Showing posts with label education. Show all posts
Showing posts with label education. Show all posts

Saturday, August 13, 2016

New Direction

When I first started this blog almost 10 years ago, it was as a way of dealing with my son’s diagnosis with type one diabetes and celiac. I discovered a wonderful, supportive community of people dealing with both issues, and found an outlet for my frustrations, celebrations, and discoveries. As my son has grown into adulthood and taken on management of his conditions, I have taken my sticky fingers off of the controls, while continuing to provide support, recipes, and unconditional love.  And so time passes, all the children get older (although I think I am staying the same age, right? RIGHT?) and find their independence.

A few years ago I started reading about mindfulness. I attended a workshop or two, took a few classes, and started to notice a change in my outlook and behavior. After so many years of worry and constant giving of myself, mindfulness has been a healing salve to my mind and emotions. Mindfulness is brain training; it goes hand in hand with being physically fit. When I began to notice the changes in my self that came from regular mindfulness practice, I realized the importance of teaching mindfulness to children.

I have now taken three classes through Mindful Schools: Mindfulness Fundamentals, Mindfulness Educator Essentials and Mindfulness for Difficult Emotions, in addition to many different workshops on the intersection of mindfulness and education. I started working with a few students at my school last school year, just 15 minutes a week, and saw changes in behavior and focus even with that small bit of instruction.

Mindfulness, as I have been taught, has a lot to do with sitting quietly. But I also practice mindfulness when I am out for a walk, when I am driving, when in a conversation – almost any time. When I was taking poetry courses in grad school, I used to write every day, just write everything I noticed in that day. I used those notice moments to build poems; they were crystal clear fragments, which on their own were brief, but beautiful. When strung together into a poem, they often pointed to a theme, or a deeper meaning, which I didn’t know existed until the moments harmonized on the page.

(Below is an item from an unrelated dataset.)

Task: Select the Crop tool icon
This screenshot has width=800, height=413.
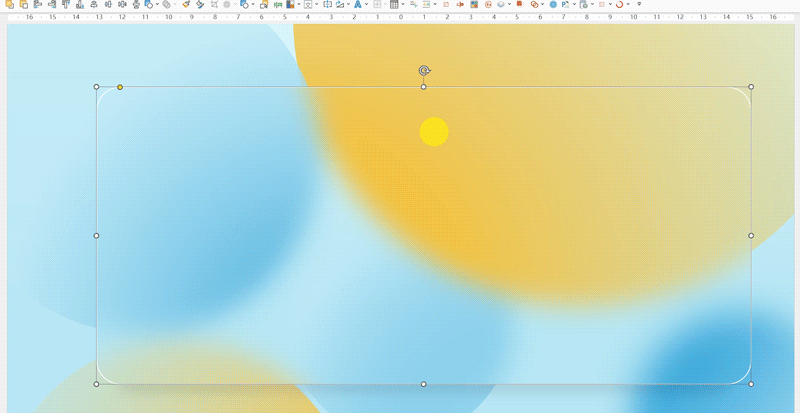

I have not written in this blog for a long time. I foundered, no longer needing it as a crutch to help me deal with issues surrounding chronic illness. But now I would like to use it to string together notice moments. Sitting on the grass, still warm after the sun goes down, searching the sky for the perseid meteors, and surrendering to the deep feeling of connection with the living world.  Watching my child laugh freely at a movie, lost in the story.  Smiling after a conversation with a stranger in the parking lot at the mall – a twinkling of kindness and contact in our busy world.


What have you noticed today? What stayed in your heart? I look forward to the clarity and connections.

Monday, September 20, 2010

8 Days a Week

So I thought it would be a good idea to take online courses in Educational Technology Integration so that I could get a certificate which could somehow lead to the job I'm trying to create for myself at some point in the near future. I've jumped into the world of online classes, Grad School a la Chat, with reading assignments up the gazork. I feel like I'm in a 24/7 conversation. It's a bit maddening, and quite different from my previous grad school experience.

But then again, my previous experience was a delicious, self-indulgent soak in poetry. The all night conversations included, at times, visiting artists, and shared bottles of wine. The connections made in that environment were bone deep, and have continued over these many years. The connections I'm making in my current class are through Skype, and can so easily disappear with the last click of the mouse on my final exam.

This class isn't a bad thing, but it feels like a necessary thing. Something to get through. It's difficult though, to do homework of my own, after sitting down to help my children with their homework. I'm ready to discuss "Tuck Everlasting," or write about the Cheyenne Indians, rather than a comparison of the educational value of Learning Today's Smart Tutor program to Math Missions Spectacle City Adventure.

So if I haven't responded to an email, or given you a call for a while, it's because I'm trying to make a deadline, and figure out how to write coherent sentences. I'll come up for air when this class is over, or when I'm out of chocolate, whichever comes first.